**Exercise task**. Copy the lines of the records below verbatim, omitting the pictures.

[Records for locating text and elements]
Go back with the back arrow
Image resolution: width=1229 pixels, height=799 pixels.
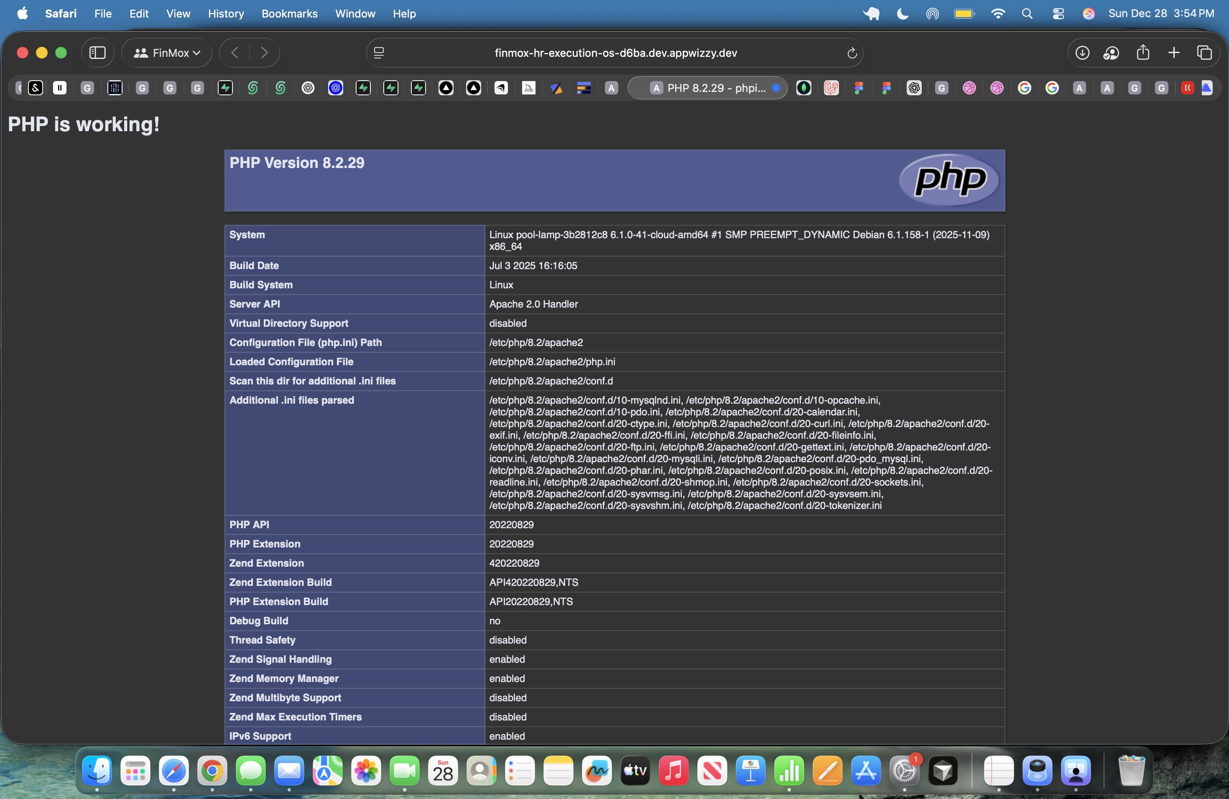[x=235, y=53]
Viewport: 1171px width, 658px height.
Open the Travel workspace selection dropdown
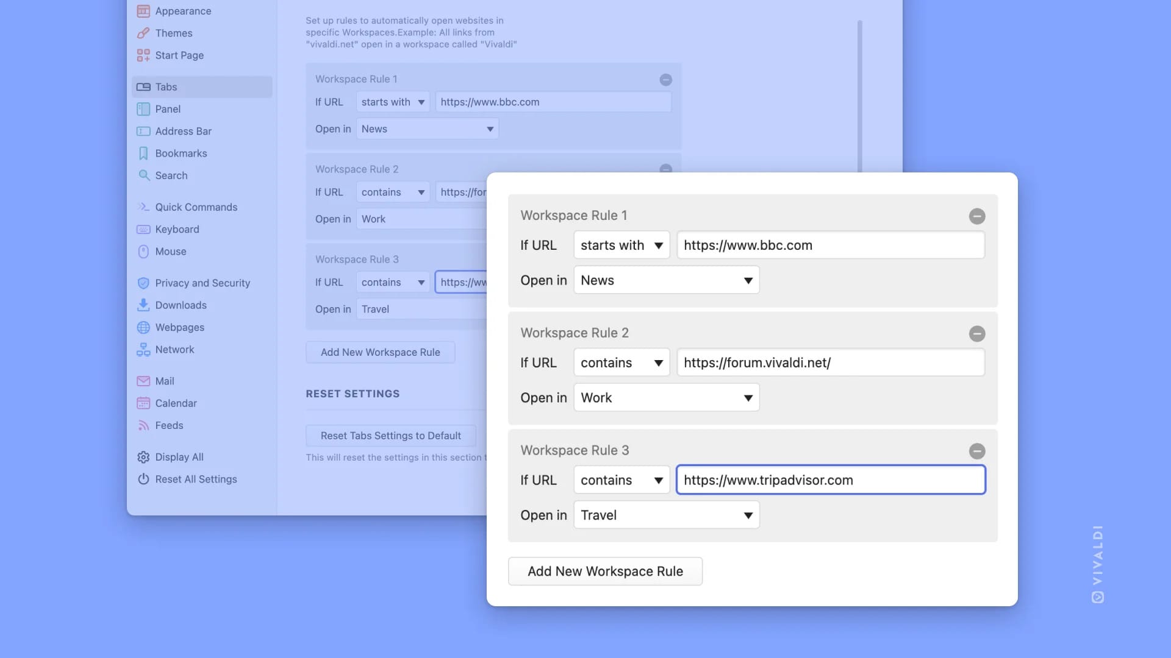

**Output below**.
Go back with the back arrow
Image resolution: width=1229 pixels, height=799 pixels.
[x=235, y=53]
Viewport: 1171px width, 658px height.
Open the Travel workspace selection dropdown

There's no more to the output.